Sunday, March 23, 2008

Wall St. Begs for a bailout

The bailout chatter continues and seems to be the new battle cry from Wall St. Bloomberg ran another piece on this tonight quoting some of the biggest names on Wall St. It seems that the sentiment of the street has gone from "We need more Fed rate cuts!" to "Bail us out! We see no other alternative that works!".

Some of the quotes from Bill Gross and others from the article:

"The only tool left may be for the Fed to help facilitate a Resolution Trust Corp.-type agency that would buy bonds backed by home loans, said Bill Gross, manager of the world's biggest bond fund at Pacific Investment Management Co. While purchasing the some of the $6 trillion mortgage securities outstanding would take problem debt off the balance sheets of banks and alleviate the cause of the credit crunch, it would put taxpayers at risk.

``An RTC-type structure is interesting, and it may not be that much of a burden on taxpayers in the long run,'' said Barr Segal, a managing director at Los Angeles-based TCW Group Inc. who helps oversee $80 billion in fixed-income assets. The government should purchase the mortgages and reissue ``debt that's backed by the U.S. government and there you go, you've unclogged the drain,'' he said."

A March 13 proposal by Senator Christopher Dodd and Congressman Barney Frank that the Federal Housing Administration insure refinanced mortgages after lenders reduce the loan principal to make payments more affordable to homeowners ``is the next step,'' Senator Charles Schumer, a New York Democrat, said in a Bloomberg Television interview on March 19. It's a ``broader step, but not as broad as RTC,'' he said.

Pimco's Gross that's not enough. ``If Washington gets off its high `moral hazard' horse and moves to support housing prices, investors will return in a rush,'' he wrote in a note to investors published Feb. 26. Gross, who runs the $122 billion Total Return Fund from Newport Beach, California, didn't return calls seeking additional comment.

A few observations:

The problem we have here is this is a 6 trillion dollar problem. Wall St. wants only the bad assets bought. Well as prime loans and Alt-A loans continue to fail, who is to say that all $6 trillion of these mortgage securities will not end up being in trouble? Having the government buying this garbage is a huge risk to taxpayers if this bubble pops as badly as I expect it to.

The second question I raise is can the government even afford to do this in the first place? I say there is no way when the Fed has $800 billion in reserves which is now down to $500 billion after spending $300 billion trying to clean up this mess.

My final point is highlighted in the last paragraph. Bill Gross makes the statement that investors will be back in a rush if Washington supports housing prices. I say bull****. Why would all of these investors rush back into housing whem many of these speculators got burned BADLY? Where are the families that are going be able to afford houses at these insanely unaffordable prices?? Who are all of these investors that will be beating down the door to get back into flipping??
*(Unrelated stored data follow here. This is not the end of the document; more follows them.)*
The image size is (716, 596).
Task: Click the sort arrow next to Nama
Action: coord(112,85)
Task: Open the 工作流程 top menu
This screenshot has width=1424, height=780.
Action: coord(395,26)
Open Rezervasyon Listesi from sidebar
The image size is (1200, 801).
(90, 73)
Bill Gross is one smart cookie and it seems more and more apparent that the great minds on Wall St. are trying to get bailed out in order to save their own asses versus trying to fix the problems of the financial system. Having Washington buy this debt helps Wall St. not the average American. Its obvious to me that Wall St. now realizes they can't fix this problem through rate cuts. They got in too deep and they are now trying to play the bailout card.

I love how quickly they try to dismiss senator Dodds proposal of lowering the loan amount to an affordable level. God forbid Wall St. takes a loss on a loan.
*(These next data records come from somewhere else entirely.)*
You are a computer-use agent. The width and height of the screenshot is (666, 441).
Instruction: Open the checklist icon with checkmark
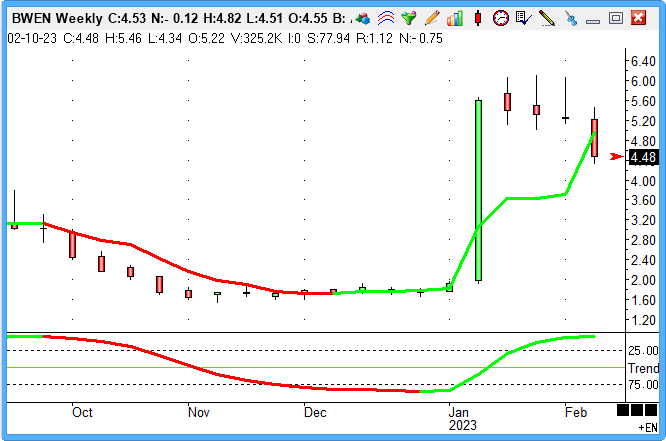coord(523,18)
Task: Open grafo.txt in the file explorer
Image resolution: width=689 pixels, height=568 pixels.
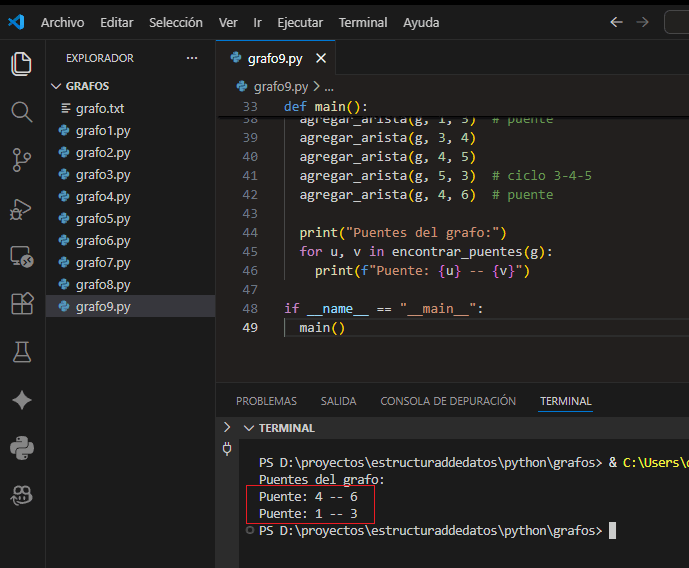Action: pyautogui.click(x=99, y=109)
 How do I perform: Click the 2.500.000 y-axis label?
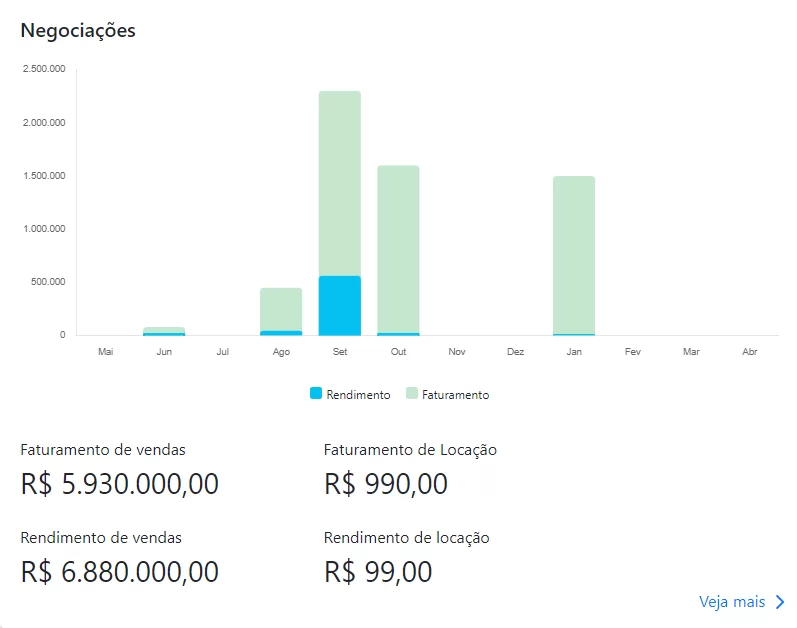[x=44, y=69]
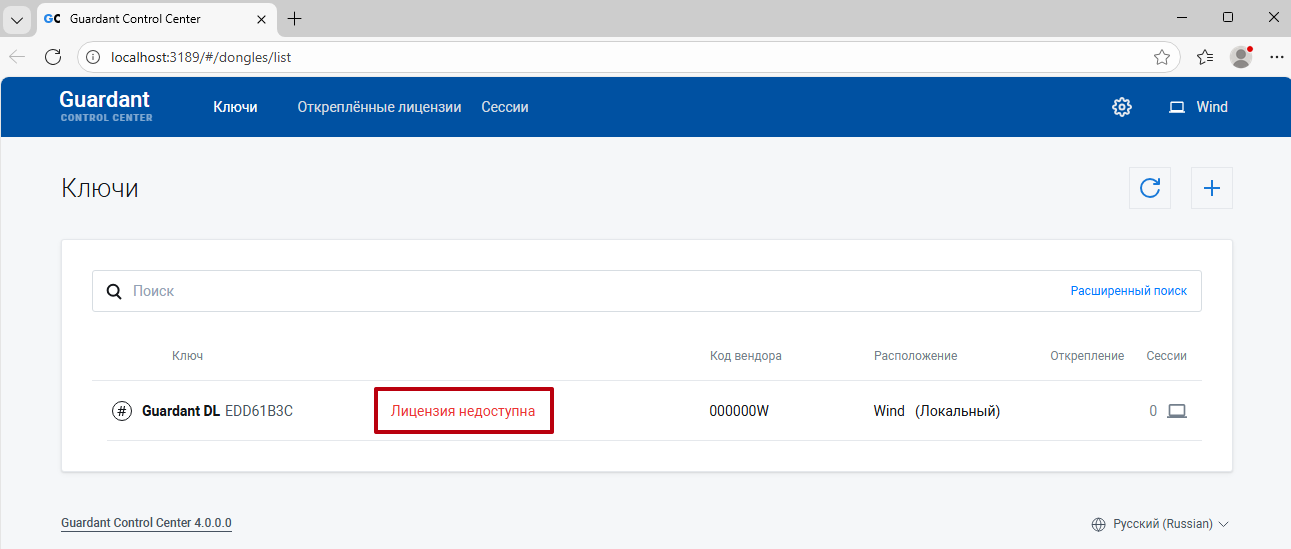The image size is (1291, 549).
Task: Open the browser profile avatar
Action: [1241, 57]
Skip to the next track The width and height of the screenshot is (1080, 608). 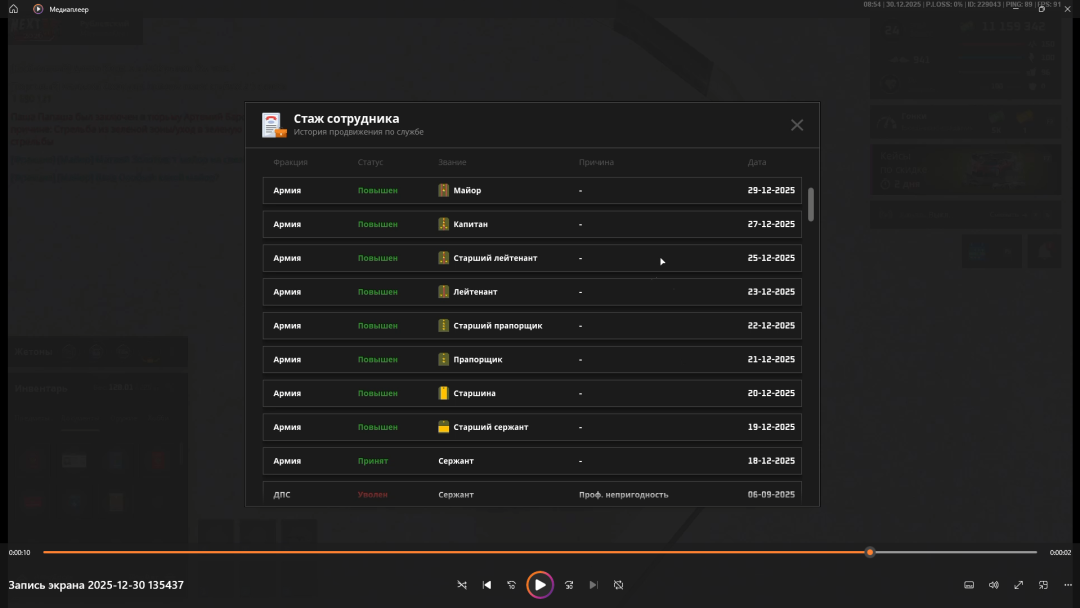594,585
If you want to fix this crisis its pretty simple. Leave it alone and let the free market work it out on its own. Use the resources of the Fed to keep the markets orderly as the system resets. The companies that took too many risks will go under and the strong ones like JP Morgan will pick up the pieces. We then go into a prolonged recession where equites will fall back and we will lick our wounds and then start a new business cycle built on trust and transparency. The market will then start moving higher. Its time for Wall St. to be taught a lesson and I hope the government gets out of bailout mode. We will see how this plays out.


Anonymous said...

Amen! Let the ones that floated this toxic crap take the loss on it! A Government bailout would probably total kill Main Street USA, while Wall Street would take their ill gotten gains and invest them in commodities and overseas, which would just further exacerbate the problems on Main Street.

Jeff said...


I totally agree. This bailout would freeze the whole financial system and Wall St. gets to keep their fortunes.

they created this fraudulent housing ponzi scam and they should take the losses on it!!

Anonymous said...

Couldn't agree more! If left alone, the market will correct the bloated house prices; in fact, it's already in the process of doing so. And the mortgage industry will correct itself, as long as it isn't given a free pass.

Jeff said...

anon 9:25

It should be interesting to see the Case/Shiller index thats released on tues. to see what happened to housing prices in Jan.

Hopefully the gov't will stay out of this but history shows they love to be involved. I agree though let the markets fix themselves.